■ **Supplied material**:
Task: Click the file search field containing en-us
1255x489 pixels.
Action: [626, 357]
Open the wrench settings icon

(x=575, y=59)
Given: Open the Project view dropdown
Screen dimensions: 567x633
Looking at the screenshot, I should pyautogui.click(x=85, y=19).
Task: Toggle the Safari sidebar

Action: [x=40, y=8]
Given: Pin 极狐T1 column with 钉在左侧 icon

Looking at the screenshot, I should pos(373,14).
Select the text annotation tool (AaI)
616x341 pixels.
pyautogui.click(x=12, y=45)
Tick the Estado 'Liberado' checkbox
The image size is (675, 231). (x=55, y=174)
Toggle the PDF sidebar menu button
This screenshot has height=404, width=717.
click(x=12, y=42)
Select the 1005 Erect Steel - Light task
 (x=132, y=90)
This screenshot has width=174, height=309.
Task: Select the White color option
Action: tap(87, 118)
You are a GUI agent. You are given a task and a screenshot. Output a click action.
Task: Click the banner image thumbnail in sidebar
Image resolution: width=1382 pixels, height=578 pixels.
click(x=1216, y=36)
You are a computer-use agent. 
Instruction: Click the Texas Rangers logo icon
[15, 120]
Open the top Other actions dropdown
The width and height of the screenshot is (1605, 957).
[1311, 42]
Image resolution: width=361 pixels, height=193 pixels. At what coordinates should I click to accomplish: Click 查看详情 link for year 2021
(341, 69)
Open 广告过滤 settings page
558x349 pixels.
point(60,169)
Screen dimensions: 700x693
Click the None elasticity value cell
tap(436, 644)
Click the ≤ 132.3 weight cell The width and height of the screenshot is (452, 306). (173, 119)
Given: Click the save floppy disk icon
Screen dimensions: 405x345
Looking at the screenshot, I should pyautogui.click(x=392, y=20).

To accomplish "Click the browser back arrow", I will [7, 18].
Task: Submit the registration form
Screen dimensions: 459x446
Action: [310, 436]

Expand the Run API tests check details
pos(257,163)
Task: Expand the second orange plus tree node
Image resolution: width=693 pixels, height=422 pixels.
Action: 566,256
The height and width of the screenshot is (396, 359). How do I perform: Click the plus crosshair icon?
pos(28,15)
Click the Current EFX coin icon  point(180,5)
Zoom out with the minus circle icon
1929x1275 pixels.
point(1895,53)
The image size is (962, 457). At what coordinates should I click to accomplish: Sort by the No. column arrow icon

■ **The problem**: Where the word "arrow" is present in a line of the listing, copy that line.

■ **Result for this task**:
To accomplish "Click the browser back arrow", I will [7, 18].
The image size is (962, 457). At what coordinates should I click to accomplish: Sort by the No. column arrow icon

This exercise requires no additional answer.